__To do__. Could you transcribe every entry exactly, leaving nothing out?

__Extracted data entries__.
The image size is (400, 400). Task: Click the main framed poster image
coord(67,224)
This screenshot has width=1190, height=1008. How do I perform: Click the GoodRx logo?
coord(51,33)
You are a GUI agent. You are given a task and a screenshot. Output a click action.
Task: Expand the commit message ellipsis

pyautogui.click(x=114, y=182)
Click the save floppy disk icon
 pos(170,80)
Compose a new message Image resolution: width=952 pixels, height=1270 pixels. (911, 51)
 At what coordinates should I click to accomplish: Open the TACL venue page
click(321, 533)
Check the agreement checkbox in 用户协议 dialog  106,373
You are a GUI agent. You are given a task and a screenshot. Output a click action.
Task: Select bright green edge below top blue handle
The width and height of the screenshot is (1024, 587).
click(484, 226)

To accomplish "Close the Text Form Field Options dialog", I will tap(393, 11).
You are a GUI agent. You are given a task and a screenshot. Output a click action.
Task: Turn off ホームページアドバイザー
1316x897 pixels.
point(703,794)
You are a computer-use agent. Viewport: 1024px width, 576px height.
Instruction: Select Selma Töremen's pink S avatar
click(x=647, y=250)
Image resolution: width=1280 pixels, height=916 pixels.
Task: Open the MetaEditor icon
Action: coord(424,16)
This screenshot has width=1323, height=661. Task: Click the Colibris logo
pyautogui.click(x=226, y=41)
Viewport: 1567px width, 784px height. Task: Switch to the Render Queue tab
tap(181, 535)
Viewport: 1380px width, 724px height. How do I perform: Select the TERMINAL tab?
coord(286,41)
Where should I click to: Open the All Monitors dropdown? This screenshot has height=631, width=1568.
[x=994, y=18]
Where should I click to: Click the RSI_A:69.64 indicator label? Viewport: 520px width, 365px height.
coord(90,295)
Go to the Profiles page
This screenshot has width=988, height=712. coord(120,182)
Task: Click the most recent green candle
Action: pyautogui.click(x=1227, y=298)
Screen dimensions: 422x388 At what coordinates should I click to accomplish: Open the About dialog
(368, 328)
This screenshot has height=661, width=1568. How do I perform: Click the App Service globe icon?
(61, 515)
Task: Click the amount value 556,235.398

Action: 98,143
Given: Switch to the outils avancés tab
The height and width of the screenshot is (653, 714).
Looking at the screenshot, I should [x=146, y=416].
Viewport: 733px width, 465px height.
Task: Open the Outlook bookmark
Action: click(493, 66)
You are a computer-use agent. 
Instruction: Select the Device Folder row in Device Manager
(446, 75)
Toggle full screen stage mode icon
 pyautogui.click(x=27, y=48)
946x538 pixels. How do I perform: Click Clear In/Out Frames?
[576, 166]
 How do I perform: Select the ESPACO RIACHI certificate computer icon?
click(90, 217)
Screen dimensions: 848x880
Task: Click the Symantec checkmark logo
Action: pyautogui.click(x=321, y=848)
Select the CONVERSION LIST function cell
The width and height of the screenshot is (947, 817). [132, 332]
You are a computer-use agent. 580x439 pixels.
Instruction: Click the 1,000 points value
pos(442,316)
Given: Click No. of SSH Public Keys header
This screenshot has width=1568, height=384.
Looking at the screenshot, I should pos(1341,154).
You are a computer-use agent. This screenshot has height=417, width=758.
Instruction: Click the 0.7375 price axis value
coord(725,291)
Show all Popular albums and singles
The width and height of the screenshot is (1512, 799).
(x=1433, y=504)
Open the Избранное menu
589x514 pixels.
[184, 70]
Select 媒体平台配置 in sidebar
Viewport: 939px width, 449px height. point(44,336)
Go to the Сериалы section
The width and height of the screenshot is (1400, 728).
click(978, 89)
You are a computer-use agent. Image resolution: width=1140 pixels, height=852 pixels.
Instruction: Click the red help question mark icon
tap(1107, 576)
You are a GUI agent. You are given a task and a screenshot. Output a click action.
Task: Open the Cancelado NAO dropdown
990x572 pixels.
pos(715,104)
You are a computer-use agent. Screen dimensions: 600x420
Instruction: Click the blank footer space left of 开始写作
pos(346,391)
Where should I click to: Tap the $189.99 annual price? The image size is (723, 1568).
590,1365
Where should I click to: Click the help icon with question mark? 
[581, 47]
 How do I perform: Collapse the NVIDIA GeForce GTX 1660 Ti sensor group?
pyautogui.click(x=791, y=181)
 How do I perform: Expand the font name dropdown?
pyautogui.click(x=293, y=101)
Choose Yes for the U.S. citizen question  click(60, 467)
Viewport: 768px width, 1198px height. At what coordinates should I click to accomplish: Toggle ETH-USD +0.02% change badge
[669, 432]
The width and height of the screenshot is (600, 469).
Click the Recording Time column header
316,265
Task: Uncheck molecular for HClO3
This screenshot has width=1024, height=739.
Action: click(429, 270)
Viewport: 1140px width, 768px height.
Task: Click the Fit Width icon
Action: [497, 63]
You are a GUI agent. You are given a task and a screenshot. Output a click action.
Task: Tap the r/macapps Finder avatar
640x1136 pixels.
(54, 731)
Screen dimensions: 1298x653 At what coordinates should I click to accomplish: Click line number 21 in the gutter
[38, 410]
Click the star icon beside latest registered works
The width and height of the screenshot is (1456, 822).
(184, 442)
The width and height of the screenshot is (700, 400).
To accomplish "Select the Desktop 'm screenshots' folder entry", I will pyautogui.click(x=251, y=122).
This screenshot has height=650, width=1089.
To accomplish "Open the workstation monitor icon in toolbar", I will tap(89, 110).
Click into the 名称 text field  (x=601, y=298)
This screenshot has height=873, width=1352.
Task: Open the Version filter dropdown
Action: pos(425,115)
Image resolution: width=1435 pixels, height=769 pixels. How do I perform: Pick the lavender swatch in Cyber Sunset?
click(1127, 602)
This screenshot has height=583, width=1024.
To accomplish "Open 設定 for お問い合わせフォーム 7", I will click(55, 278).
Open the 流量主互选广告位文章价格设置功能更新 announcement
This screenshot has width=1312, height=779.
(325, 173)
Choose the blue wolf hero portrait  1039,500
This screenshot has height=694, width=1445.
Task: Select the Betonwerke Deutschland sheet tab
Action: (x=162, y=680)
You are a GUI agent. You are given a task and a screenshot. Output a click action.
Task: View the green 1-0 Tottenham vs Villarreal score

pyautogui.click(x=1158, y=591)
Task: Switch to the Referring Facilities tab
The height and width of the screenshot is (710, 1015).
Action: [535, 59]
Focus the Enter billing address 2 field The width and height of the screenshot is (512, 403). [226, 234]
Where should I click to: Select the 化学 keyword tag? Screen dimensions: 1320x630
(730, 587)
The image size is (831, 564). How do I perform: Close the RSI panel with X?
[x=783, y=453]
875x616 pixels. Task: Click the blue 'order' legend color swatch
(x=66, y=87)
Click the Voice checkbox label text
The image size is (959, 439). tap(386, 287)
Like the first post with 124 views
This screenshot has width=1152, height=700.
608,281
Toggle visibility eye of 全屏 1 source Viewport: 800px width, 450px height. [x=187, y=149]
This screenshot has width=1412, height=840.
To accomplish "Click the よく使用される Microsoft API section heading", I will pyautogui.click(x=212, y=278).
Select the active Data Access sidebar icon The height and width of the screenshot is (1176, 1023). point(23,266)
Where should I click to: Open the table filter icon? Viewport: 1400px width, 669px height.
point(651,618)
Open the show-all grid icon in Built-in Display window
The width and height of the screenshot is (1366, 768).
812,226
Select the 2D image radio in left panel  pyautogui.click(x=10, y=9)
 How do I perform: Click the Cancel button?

__Answer space__.
The image size is (400, 400). Task: Click the main framed poster image
coord(67,224)
This screenshot has width=1190, height=1008. How do I perform: Click the GoodRx logo?
coord(51,33)
You are a GUI agent. You are given a task and a screenshot. Output a click action.
Task: Expand the commit message ellipsis

pyautogui.click(x=114, y=182)
Click the save floppy disk icon
 pos(170,80)
Compose a new message Image resolution: width=952 pixels, height=1270 pixels. (911, 51)
 At what coordinates should I click to accomplish: Open the TACL venue page
click(321, 533)
Check the agreement checkbox in 用户协议 dialog  106,373
You are a GUI agent. You are given a task and a screenshot. Output a click action.
Task: Select bright green edge below top blue handle
The width and height of the screenshot is (1024, 587).
click(484, 226)

To accomplish "Close the Text Form Field Options dialog", I will tap(393, 11).
You are a GUI agent. You are given a task and a screenshot. Output a click action.
Task: Turn off ホームページアドバイザー
1316x897 pixels.
point(703,794)
You are a computer-use agent. Viewport: 1024px width, 576px height.
Instruction: Select Selma Töremen's pink S avatar
click(x=647, y=250)
Image resolution: width=1280 pixels, height=916 pixels.
Task: Open the MetaEditor icon
Action: coord(424,16)
This screenshot has width=1323, height=661. Task: Click the Colibris logo
pyautogui.click(x=226, y=41)
Viewport: 1567px width, 784px height. Task: Switch to the Render Queue tab
tap(181, 535)
Viewport: 1380px width, 724px height. How do I perform: Select the TERMINAL tab?
coord(286,41)
Where should I click to: Open the All Monitors dropdown? This screenshot has height=631, width=1568.
[x=994, y=18]
Where should I click to: Click the RSI_A:69.64 indicator label? Viewport: 520px width, 365px height.
coord(90,295)
Go to the Profiles page
This screenshot has width=988, height=712. coord(120,182)
Task: Click the most recent green candle
Action: pyautogui.click(x=1227, y=298)
Screen dimensions: 422x388 At what coordinates should I click to accomplish: Open the About dialog
(368, 328)
This screenshot has height=661, width=1568. How do I perform: Click the App Service globe icon?
(61, 515)
Task: Click the amount value 556,235.398

Action: 98,143
Given: Switch to the outils avancés tab
The height and width of the screenshot is (653, 714).
Looking at the screenshot, I should [x=146, y=416].
Viewport: 733px width, 465px height.
Task: Open the Outlook bookmark
Action: click(493, 66)
You are a computer-use agent. 
Instruction: Select the Device Folder row in Device Manager
(446, 75)
Toggle full screen stage mode icon
 pyautogui.click(x=27, y=48)
946x538 pixels. How do I perform: Click Clear In/Out Frames?
[576, 166]
 How do I perform: Select the ESPACO RIACHI certificate computer icon?
click(90, 217)
Screen dimensions: 848x880
Task: Click the Symantec checkmark logo
Action: pyautogui.click(x=321, y=848)
Select the CONVERSION LIST function cell
The width and height of the screenshot is (947, 817). [132, 332]
You are a computer-use agent. 580x439 pixels.
Instruction: Click the 1,000 points value
pos(442,316)
Given: Click No. of SSH Public Keys header
This screenshot has width=1568, height=384.
Looking at the screenshot, I should pos(1341,154).
You are a computer-use agent. This screenshot has height=417, width=758.
Instruction: Click the 0.7375 price axis value
coord(725,291)
Show all Popular albums and singles
The width and height of the screenshot is (1512, 799).
(x=1433, y=504)
Open the Избранное menu
589x514 pixels.
[184, 70]
Select 媒体平台配置 in sidebar
Viewport: 939px width, 449px height. point(44,336)
Go to the Сериалы section
The width and height of the screenshot is (1400, 728).
click(978, 89)
You are a computer-use agent. Image resolution: width=1140 pixels, height=852 pixels.
Instruction: Click the red help question mark icon
tap(1107, 576)
You are a GUI agent. You are given a task and a screenshot. Output a click action.
Task: Open the Cancelado NAO dropdown
990x572 pixels.
pos(715,104)
You are a computer-use agent. Screen dimensions: 600x420
Instruction: Click the blank footer space left of 开始写作
pos(346,391)
Where should I click to: Tap the $189.99 annual price? The image size is (723, 1568).
590,1365
Where should I click to: Click the help icon with question mark? 
[581, 47]
 How do I perform: Collapse the NVIDIA GeForce GTX 1660 Ti sensor group?
pyautogui.click(x=791, y=181)
 How do I perform: Expand the font name dropdown?
pyautogui.click(x=293, y=101)
Choose Yes for the U.S. citizen question  click(60, 467)
Viewport: 768px width, 1198px height. At what coordinates should I click to accomplish: Toggle ETH-USD +0.02% change badge
[669, 432]
The width and height of the screenshot is (600, 469).
Click the Recording Time column header
316,265
Task: Uncheck molecular for HClO3
This screenshot has width=1024, height=739.
Action: click(429, 270)
Viewport: 1140px width, 768px height.
Task: Click the Fit Width icon
Action: [497, 63]
You are a GUI agent. You are given a task and a screenshot. Output a click action.
Task: Tap the r/macapps Finder avatar
640x1136 pixels.
(54, 731)
Screen dimensions: 1298x653 At what coordinates should I click to accomplish: Click line number 21 in the gutter
[38, 410]
Click the star icon beside latest registered works
The width and height of the screenshot is (1456, 822).
(184, 442)
The width and height of the screenshot is (700, 400).
To accomplish "Select the Desktop 'm screenshots' folder entry", I will pyautogui.click(x=251, y=122).
This screenshot has height=650, width=1089.
To accomplish "Open the workstation monitor icon in toolbar", I will tap(89, 110).
Click into the 名称 text field  (x=601, y=298)
This screenshot has height=873, width=1352.
Task: Open the Version filter dropdown
Action: pos(425,115)
Image resolution: width=1435 pixels, height=769 pixels. How do I perform: Pick the lavender swatch in Cyber Sunset?
click(1127, 602)
This screenshot has height=583, width=1024.
To accomplish "Open 設定 for お問い合わせフォーム 7", I will click(55, 278).
Open the 流量主互选广告位文章价格设置功能更新 announcement
This screenshot has width=1312, height=779.
(325, 173)
Choose the blue wolf hero portrait  1039,500
This screenshot has height=694, width=1445.
Task: Select the Betonwerke Deutschland sheet tab
Action: (x=162, y=680)
You are a GUI agent. You are given a task and a screenshot. Output a click action.
Task: View the green 1-0 Tottenham vs Villarreal score

pyautogui.click(x=1158, y=591)
Task: Switch to the Referring Facilities tab
The height and width of the screenshot is (710, 1015).
Action: [535, 59]
Focus the Enter billing address 2 field The width and height of the screenshot is (512, 403). [226, 234]
Where should I click to: Select the 化学 keyword tag? Screen dimensions: 1320x630
(730, 587)
The image size is (831, 564). How do I perform: Close the RSI panel with X?
[x=783, y=453]
875x616 pixels. Task: Click the blue 'order' legend color swatch
(x=66, y=87)
Click the Voice checkbox label text
The image size is (959, 439). tap(386, 287)
Like the first post with 124 views
This screenshot has width=1152, height=700.
608,281
Toggle visibility eye of 全屏 1 source Viewport: 800px width, 450px height. [x=187, y=149]
This screenshot has width=1412, height=840.
To accomplish "Click the よく使用される Microsoft API section heading", I will pyautogui.click(x=212, y=278).
Select the active Data Access sidebar icon The height and width of the screenshot is (1176, 1023). point(23,266)
Where should I click to: Open the table filter icon? Viewport: 1400px width, 669px height.
point(651,618)
Open the show-all grid icon in Built-in Display window
The width and height of the screenshot is (1366, 768).
812,226
Select the 2D image radio in left panel  pyautogui.click(x=10, y=9)
 How do I perform: Click the Cancel button?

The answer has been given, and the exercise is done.